Primo tempo sonnolento
Poco o punto da raccontare. I primi venti minuti di gioco scorrono via tra uno sterile possesso-pressing dei padroni di casa ed un’arcigna e che rischia poco difesa a oltranza della squadra ospite. Degne di nota le occasioni rossoblù a firma Selucio che conclude sul palo e Calderolli che si lascia irretire dal portiere laziale Gattarelli.
Secondo tempo strepitoso
Inizia la ripresa e lo spartito cambia decisamente. Pronti, partenza, via e la Feldi la sblocca con Lavrendi: bravo a sfruttare una corta respinta di Gattarelli su conclusione di Caponigro. Otto giri di lancette e, incredibilmente, Pomezia la pareggia con Lara che approfitta di una dormita collettiva della difesa dei padroni di casa. Foxes che, però, la ribaltano quasi subito con due goal in sequenza di Calderolli prima e Venancio poi per il momentaneo 3-1. La Fortitudo gioca la carta del portiere di movimento che, però, non sortisce gli effetti sperati dal mister laziale. Selucio e Venancio – doppietta – non perdonano e fissano il punteggio finale sul 5-1.

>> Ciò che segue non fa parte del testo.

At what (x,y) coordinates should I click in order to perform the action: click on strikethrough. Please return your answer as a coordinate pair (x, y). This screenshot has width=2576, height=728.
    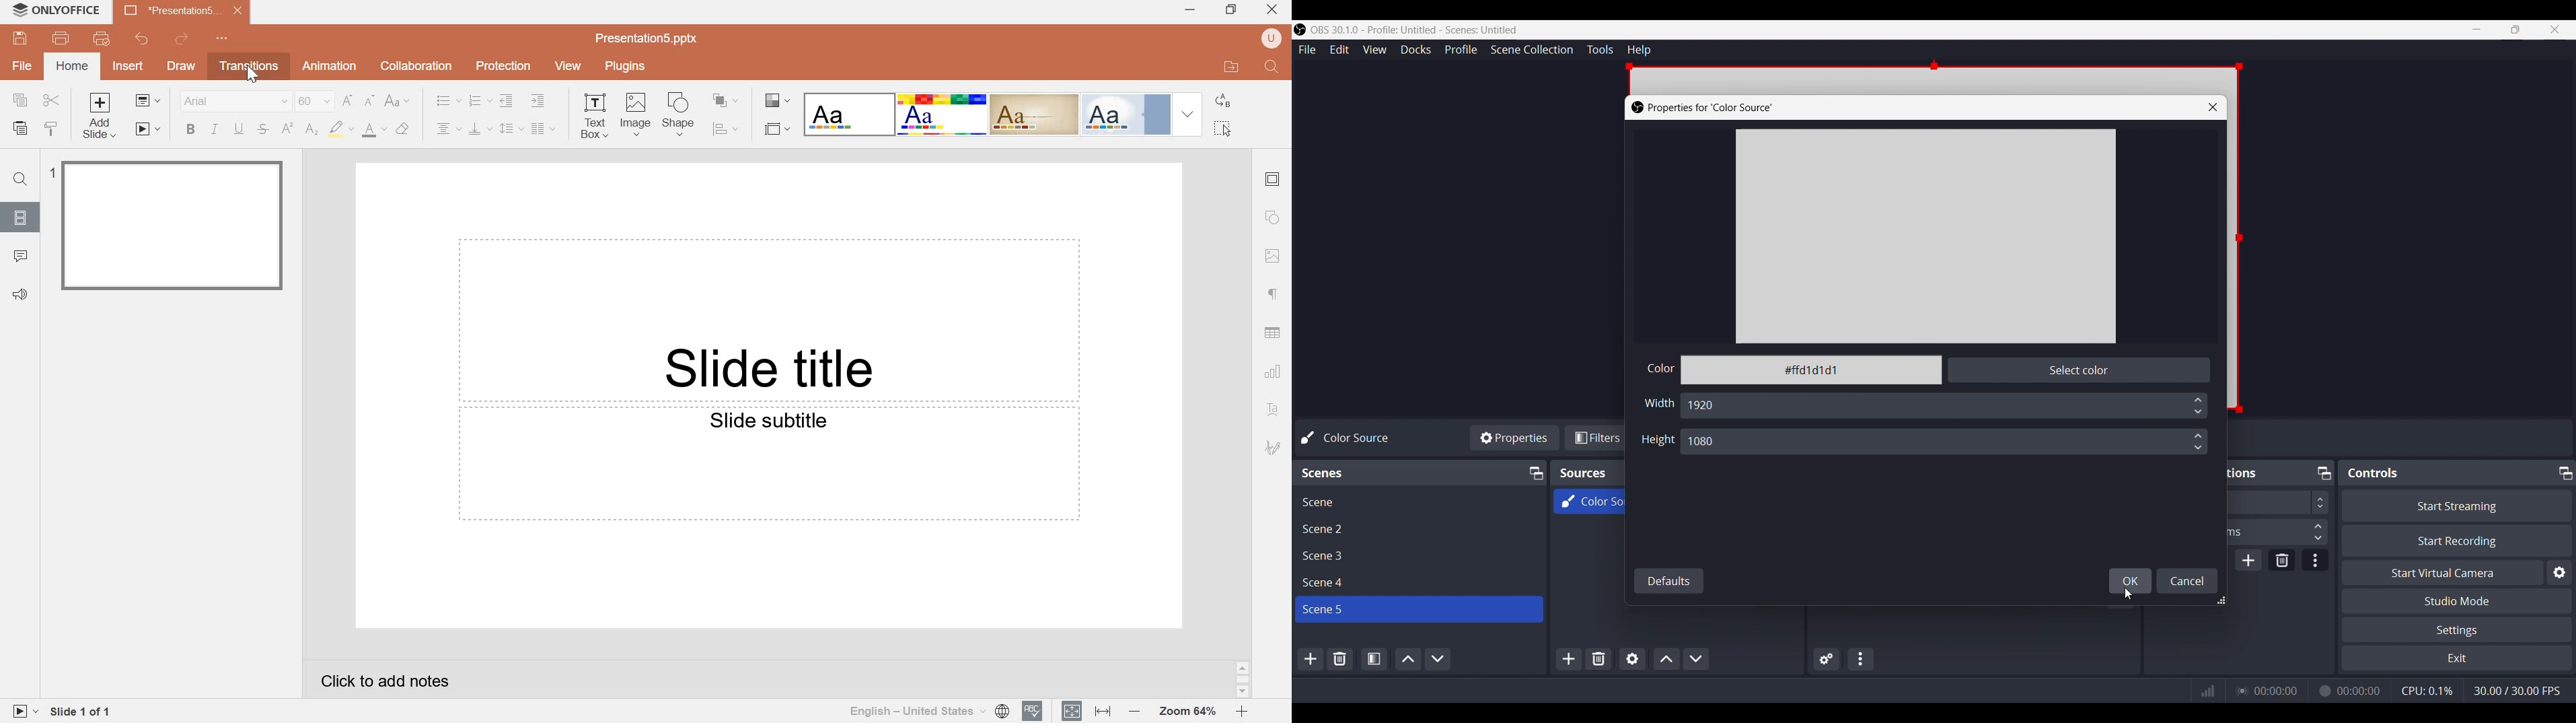
    Looking at the image, I should click on (264, 132).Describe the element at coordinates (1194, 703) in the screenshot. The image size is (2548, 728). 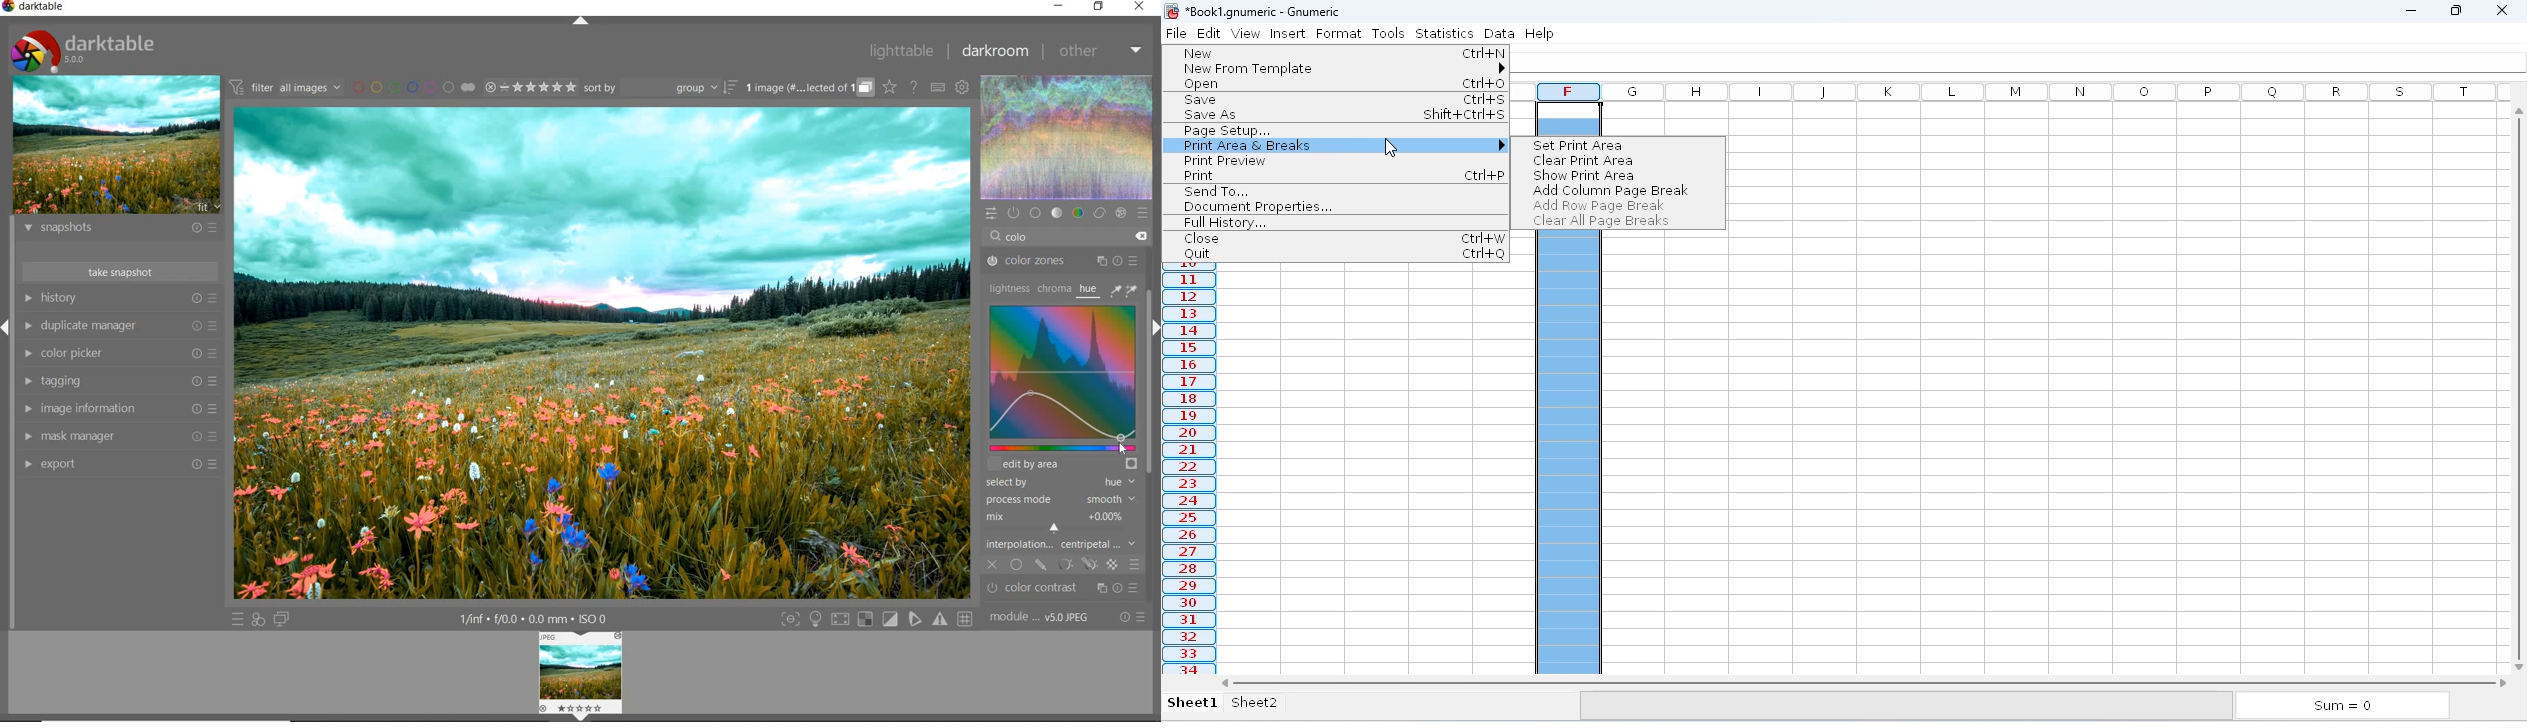
I see `sheet1` at that location.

Approfittando della sosta forzata dei campioni d’Italia del Meta Catania, la Feldi Eboli si riporta a solo una lunghezza dalla coppia capolista della Serie A Kinto Futsal composta dalla compagine siciliana e dalla sorpresa Sporting Sala Consilina. La strada verso quel tram chiamato tricolore è, però, ancora molto molto lontana.